The Fed said it would start winding down its vast, $4.5 trillion balance sheer in October. It left interest rates unchanged, as had been almost universally expected, but left the door wide open to a move later this year, with market odds on a December increase now up to 75%. The central bank kept its growth forecasts unchanged but it did lower its inflation expectations. This in turn saw it lower its own expectation for rate increases out to 2019 to three from four. There was still a good deal of effective monetary tightening there, and both the US Dollar and Treasury yields rose. Asian stocks took the news gingerly. A stronger Dollar rarely causes Japan’s export titans much concern and the Nikkei duly rose 0.2%. Financials also got a lift from higher interest rate prospects, but all other major Asian bourses were in the red by the close, albeit not by much.
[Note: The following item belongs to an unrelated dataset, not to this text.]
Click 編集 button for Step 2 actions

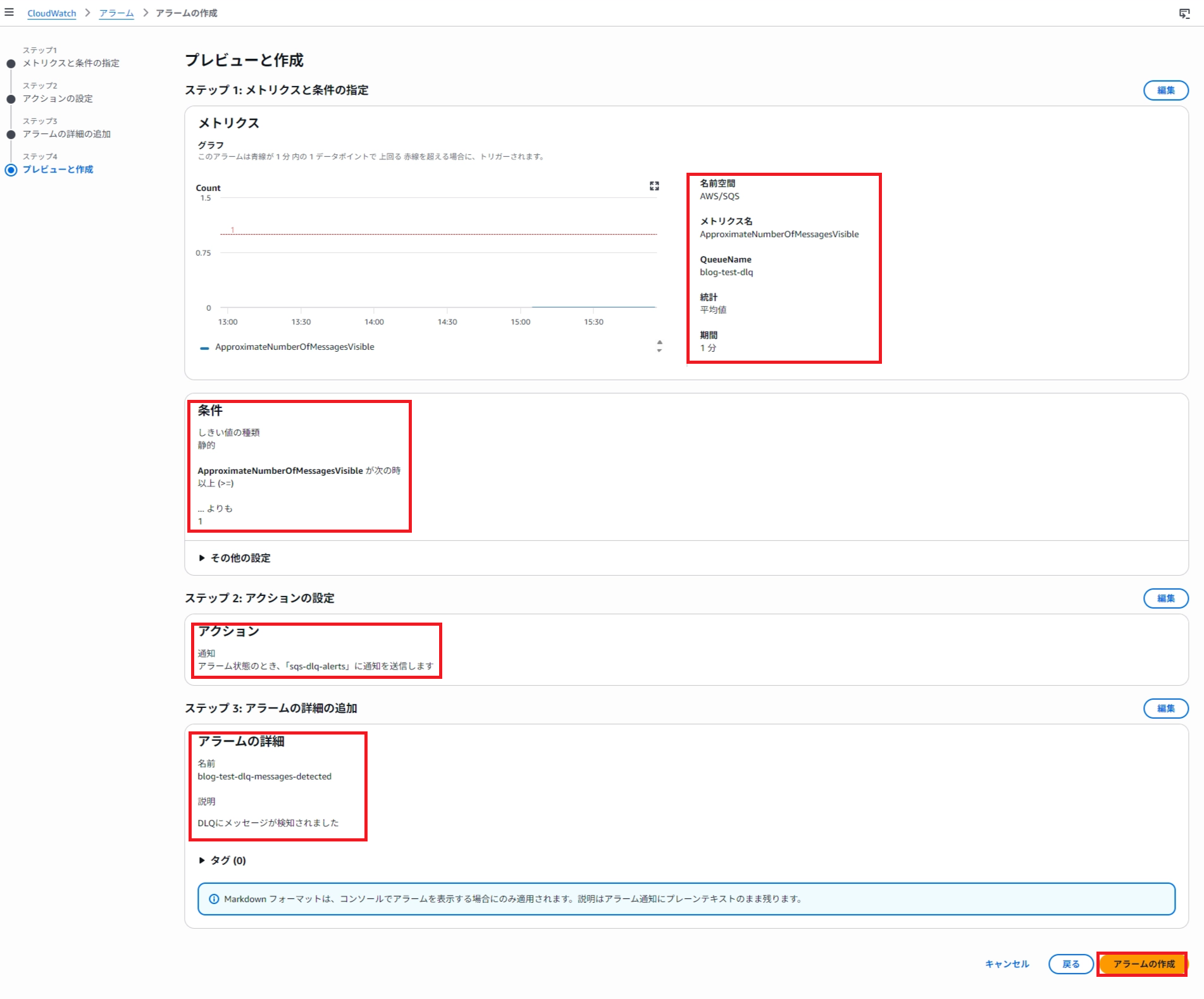coord(1165,599)
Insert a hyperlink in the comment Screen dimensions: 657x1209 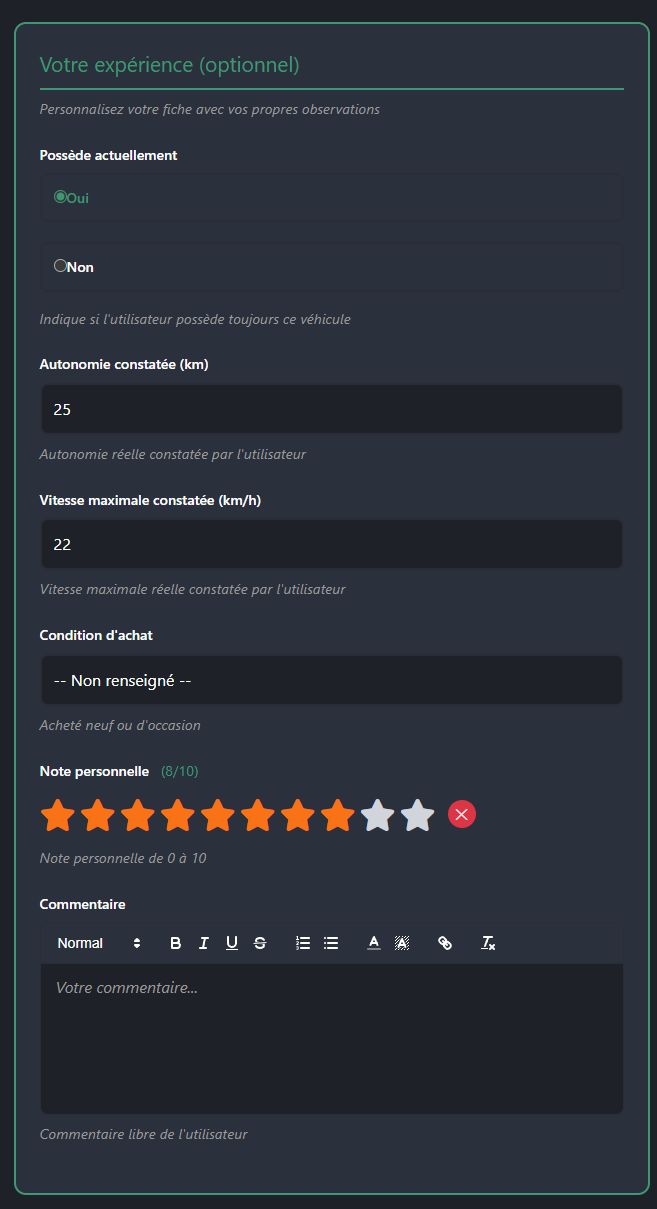[x=446, y=943]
The Bank of Japan left its monetary settings alone, again as expected, while the Australian Dollar took a modest if barely explicable hit when Reserve Bank of Australia Governor Philip Lowe said that higher interest rates elsewhere had no “automatic link” to domestic monetary policy. Indeed, the US Dollar was broadly stronger, rising to two-week highs against the Yen, firming up still further later in the session when Bank of Japan Governor Haruhiko Kuroda recommitted to ultra-loose monetary policy until inflation rises to the 2% target, distant thought that day would appear to be.
The rest of the session will offer investors UK public finance data, US house price numbers along with continuing and initial jobless-claims figures. The Philadelphia Fed’s manufacturing survey is coming up, as are US leading indicators. European Central Bank President Mario Draghi will speak in Frankfurt while Eurozone consumer confidence data are also due.